Режиссерская лаборатория на фестивале негосударственных театров «Центр» в Воронеже

Лаборатория, инициированная Никитинским театром в рамках фестиваля «Центр», не имеет названия, но общую тему можно обозначить как «знаменитые воронежцы». Трем молодым режиссерам было предложено поработать с биографиями людей, чьи имена связаны с городом. Нетрудно догадаться, что одним из героев стал Андрей Платонов — будет не таким уж большим преувеличением сказать, что его в Воронеже знает каждый первый. За эту тему взялся выпускник мастерской Леонида Хейфеца Никита Бетехтин. Чуть менее очевидную биографию выбрала Варика Купорова-Экономски, студентка последнего курса режиссуры театра кукол в РГИСИ, — любимого воронежцами и менее известного в других городах циркового артиста Анатолия Дурова (у большинства на слуху скорее имя его брата Владимира, которое носит московский «Театр зверей», или «Уголок дедушки Дурова» на Цветном бульваре). В третьем эскизе сама жизнь героя стала менее важным сюжетом, чем его творчество, — солиста группы «Сектор Газа» многие даже не знают по имени, зато, неловко и стесняясь, могут напеть «Демобилизацию» или «Лирику»: Оксана Погребняк, ученица Иосифа Райхельгауза, режиссер белгородского театра «Новая сцена — 2» показала эскиз про Юрия Хоя (Клинских).

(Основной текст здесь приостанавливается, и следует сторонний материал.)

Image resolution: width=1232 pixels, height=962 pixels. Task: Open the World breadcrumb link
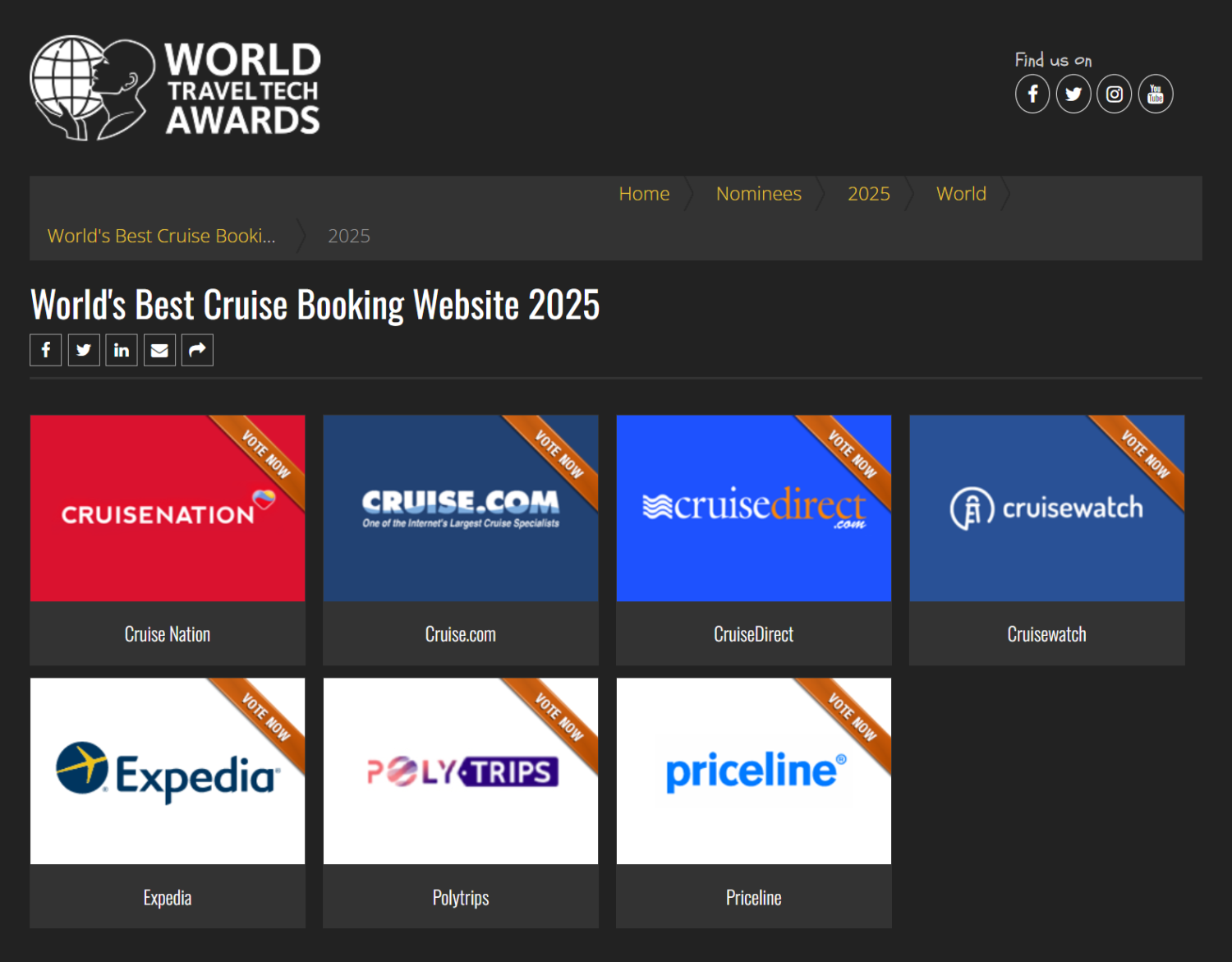(x=961, y=194)
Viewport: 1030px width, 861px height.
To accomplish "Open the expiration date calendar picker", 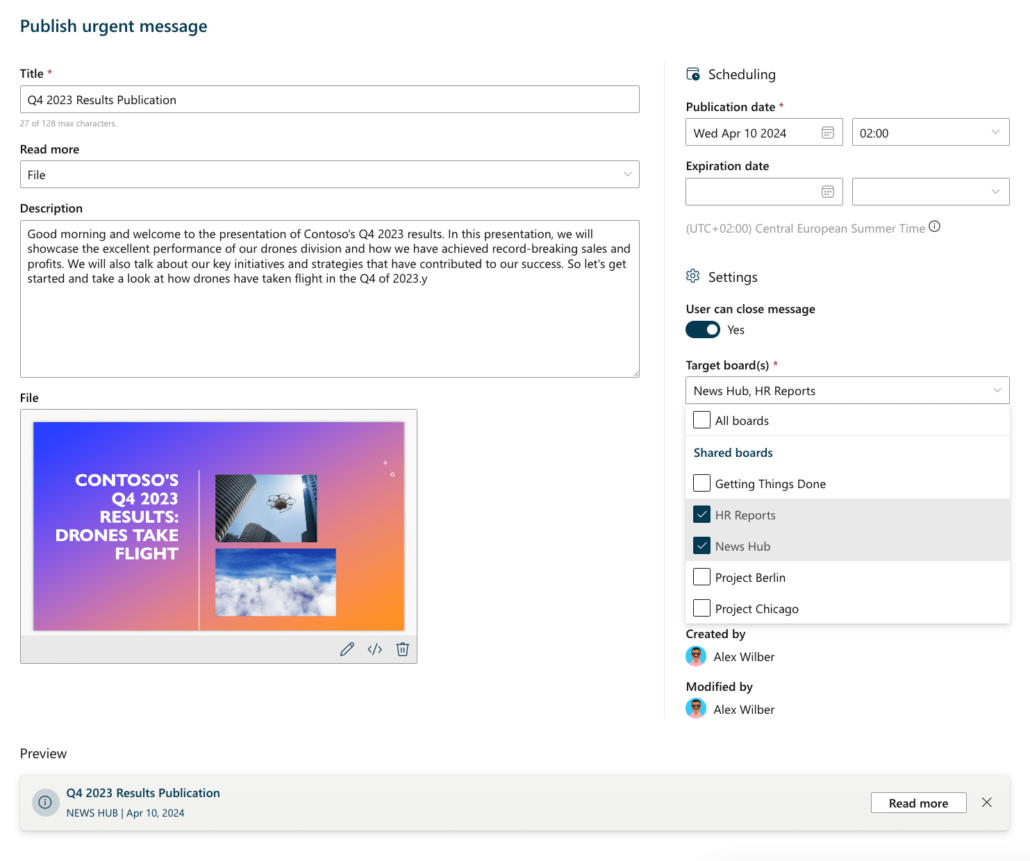I will 829,191.
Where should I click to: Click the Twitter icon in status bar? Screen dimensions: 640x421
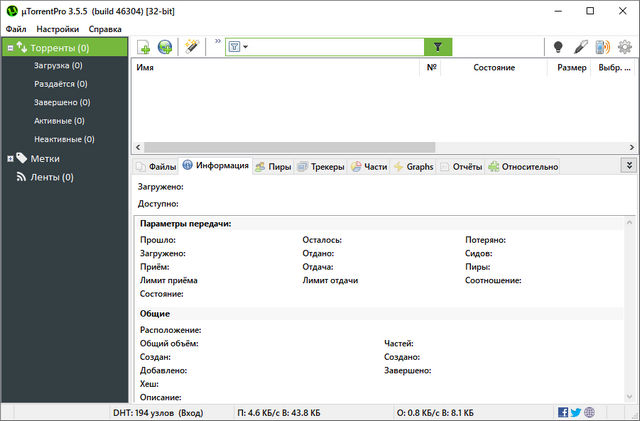(576, 411)
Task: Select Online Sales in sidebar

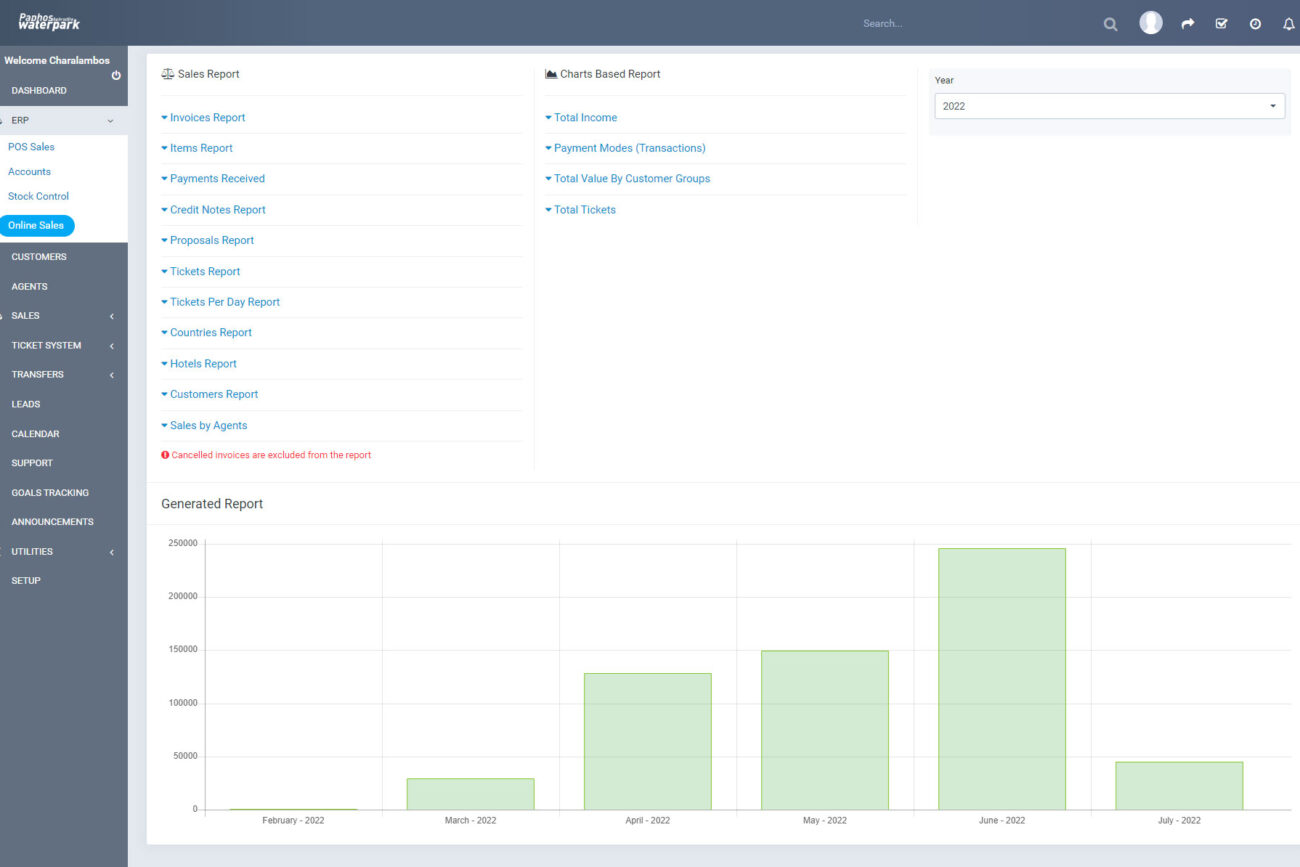Action: pos(37,226)
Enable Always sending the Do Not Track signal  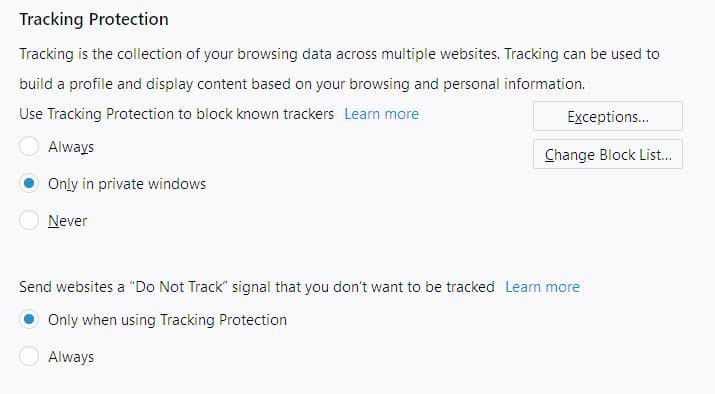tap(29, 357)
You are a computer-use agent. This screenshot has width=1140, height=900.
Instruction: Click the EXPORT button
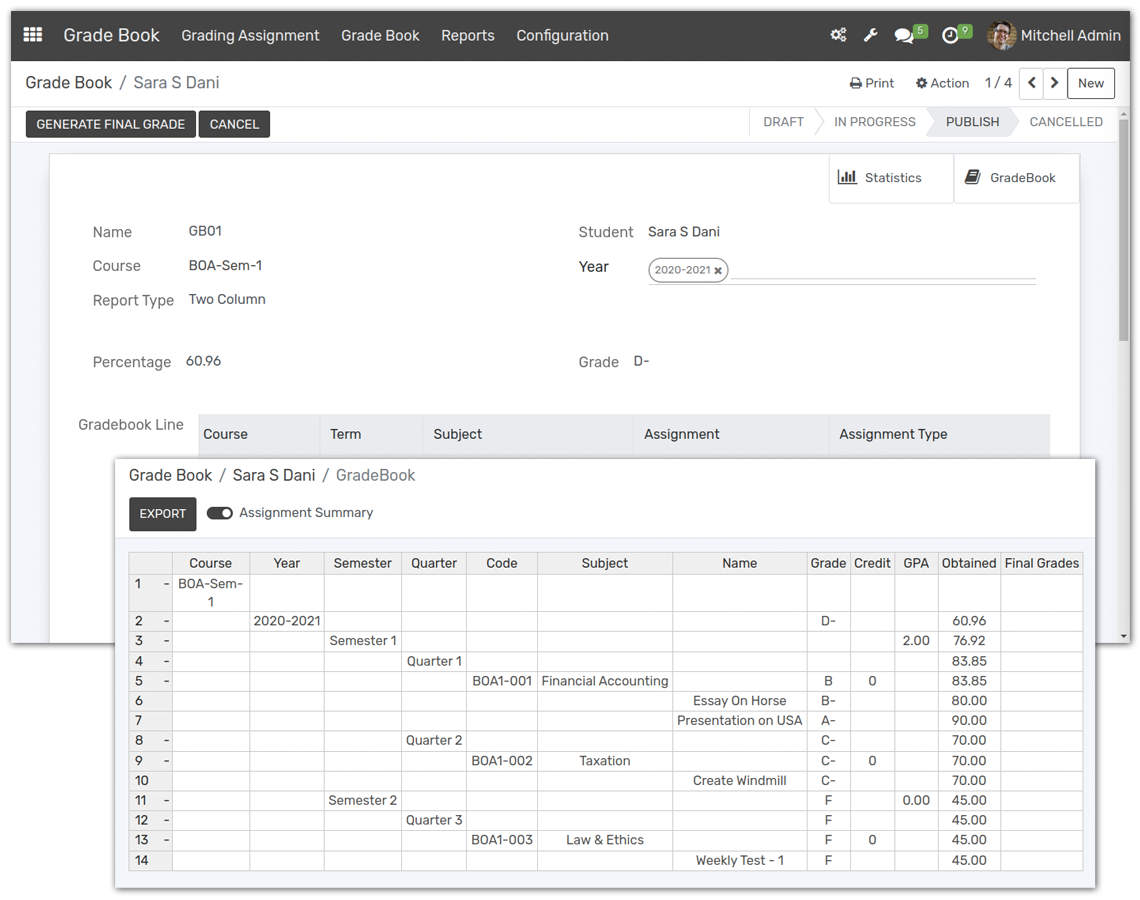[x=162, y=513]
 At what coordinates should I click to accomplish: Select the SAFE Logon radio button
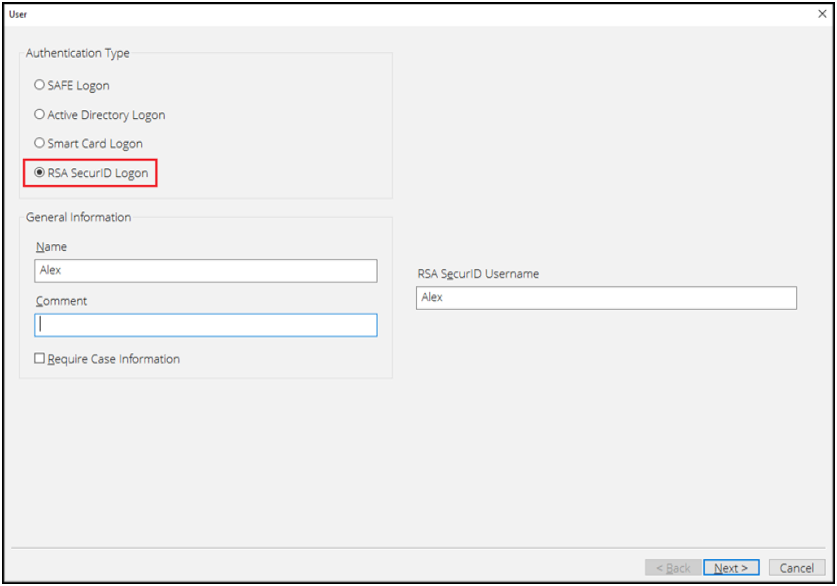[x=40, y=85]
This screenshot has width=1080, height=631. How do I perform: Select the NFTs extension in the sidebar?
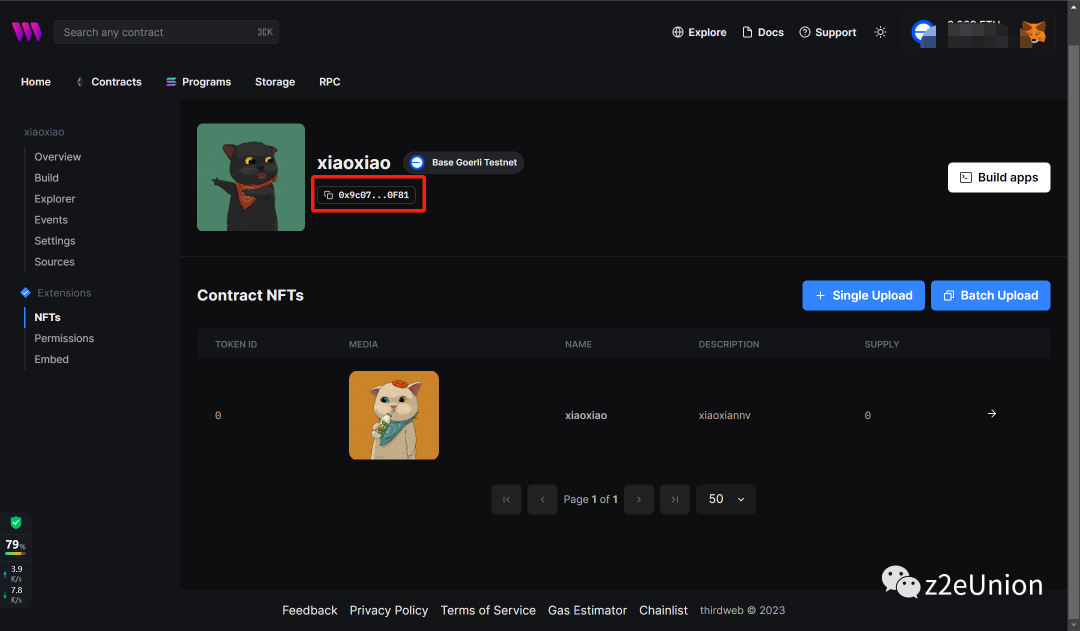point(47,317)
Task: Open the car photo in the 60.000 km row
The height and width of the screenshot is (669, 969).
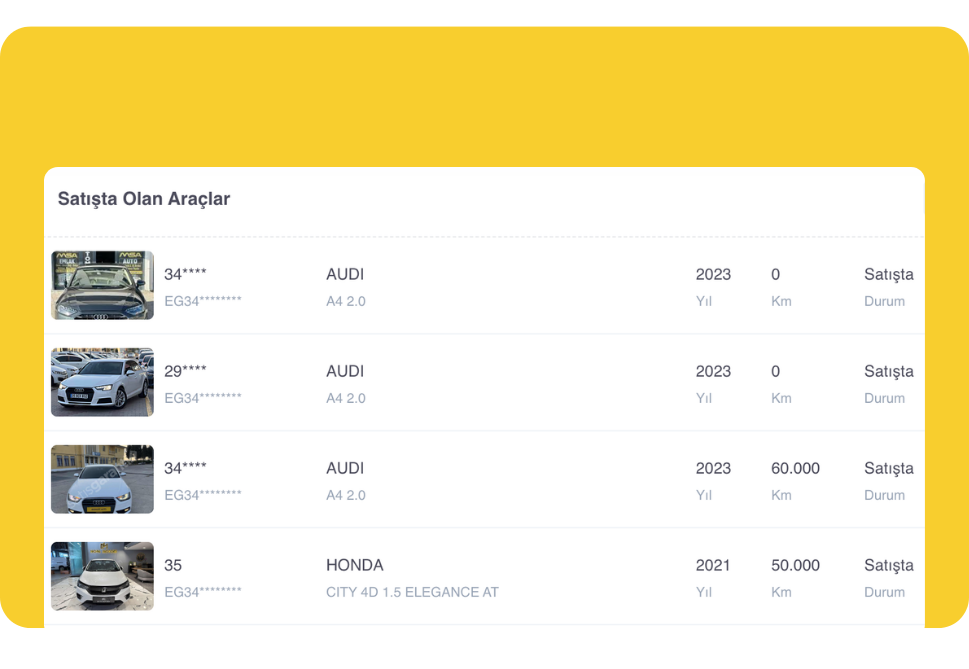Action: click(102, 479)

По словам организаторов, изначальная идея была в столкновении жизни и творчества в каждой биографии, но в ходе работы авторы якобы стали двигаться в сторону мифотворчества — к рассмотрению не личности, но мифа. Заявление довольно спорное. В эскизе Никиты Бетехтина о Платонове как раз явно присутствовал заявленный конфликт жизни и творчества. Сама фигура писателя противоречива: «советский мелиоратор», верный идеалам коммунизма — и тонко чувствующий обреченность этой идеологии автор антиутопий (есть мнение, что его «Котлован» чуть ли не самая антибольшевистская книга в русской литературе). Режиссер смонтировал публицистические фрагменты с игровыми — сценами из повести Платонова «Впрок». Именно эту «бедняцкую хронику» Александр Фадеев назвал «кулацкой хроникой», а Сталин был разгневан попыткой развенчания коллективизации и, по легенде, перечеркнул рукопись словом «сволочь». Покаянное письмо писателя Сталину звучит прологом к эскизу и сразу задает трагический тон: «Получилась действительно губительная работа, ибо ее только и можно истолковать во вред колхозному движению. <…> Я увидел, что товарищи из РАППа — правы, что я заблудился и погибаю». Простой режиссерский ход столкновения двух «платоновских реальностей», пространства его жизни с пространством творчества, раскрывает тот самый парадокс, который рационально объяснить трудно: вера в светлый путь коммунизма (или же имитация ее в переписках от страха почтовой цензуры) и демонстрация этого пути в самом трагическом и неприглядном виде в литературе. «Публицистические» фрагменты эстетически контрастны сценам «Впрок». Прямая речь Платонова транслируется двумя актерами, Игорем Скрынниковым и Дмитрием Лысенко, а персонажи повести здесь узнаваемо платоновские — усталые и изможденные. Полупризраки. Серо-коричневая цветовая гамма, платки, бесформенные лохмотья, растерянные лица и малоподвижные фигуры — все вместе образует скульптурные человеческие композиции в духе соцарта. Над ними, разумеется, красные транспаранты с лозунгами.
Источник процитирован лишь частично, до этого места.